Every Tuesday for a year now, 76-year-old Carl Olsen has stood on the Trans-Canada Highway at Goldstream Provincial Park protesting the province’s plan to widen the roadway.

The $162-million plan to design and build safety and environmental improvements to 2.6 kilometres of the Malahat corridor within Goldstream Provincial Park was reaffirmed in last month’s provincial budget. It was originally announced in 2018 and about $15 million in engineering work and plans have been completed.

In a post on the W̱SÁNEĆ Leadership Council’s website, the First Nations group said its right to “hunt and fish as formerly” is enshrined in the Douglas Treaties signed between 1850 and 1854. It said that right to defend against development that puts hunting and fishing at risk was upheld by a 1987 B.C. Supreme Court ruling.

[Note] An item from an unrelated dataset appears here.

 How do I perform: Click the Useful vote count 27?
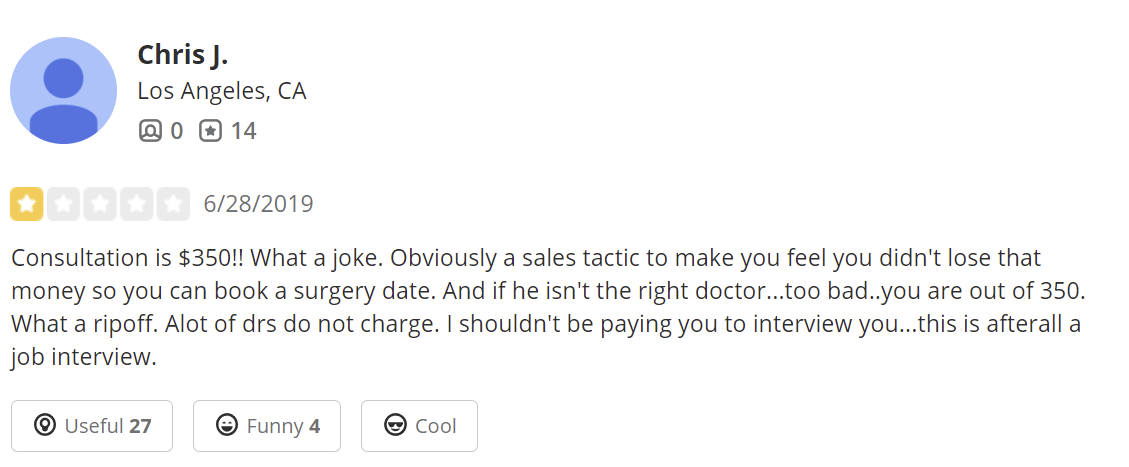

In the ruling, the judge said that James Douglas, the Hudson Bay Company’s representative who oversaw the treaties, “implemented a policy to protect the Indians in their right to pursue their traditional economy of hunting and fishing” and concluded “that they had the right to resist … the proposed marina at Saanichton Bay as it would diminish in the extent the fishery contractually reserved to predecessors of the original signatories to the Douglas Treaty.

Olsen said the project will involve cutting down “hundreds of trees,” which he believes will be detrimental for birds and the salmon spawn as the canopies provide shade to keep the waters cool. Major construction so close to the river is also likely to have an impact on spawning beds, he said. About 600,000 people visit Goldstream Park every year, especially during the summer and fall salmon-spawning months.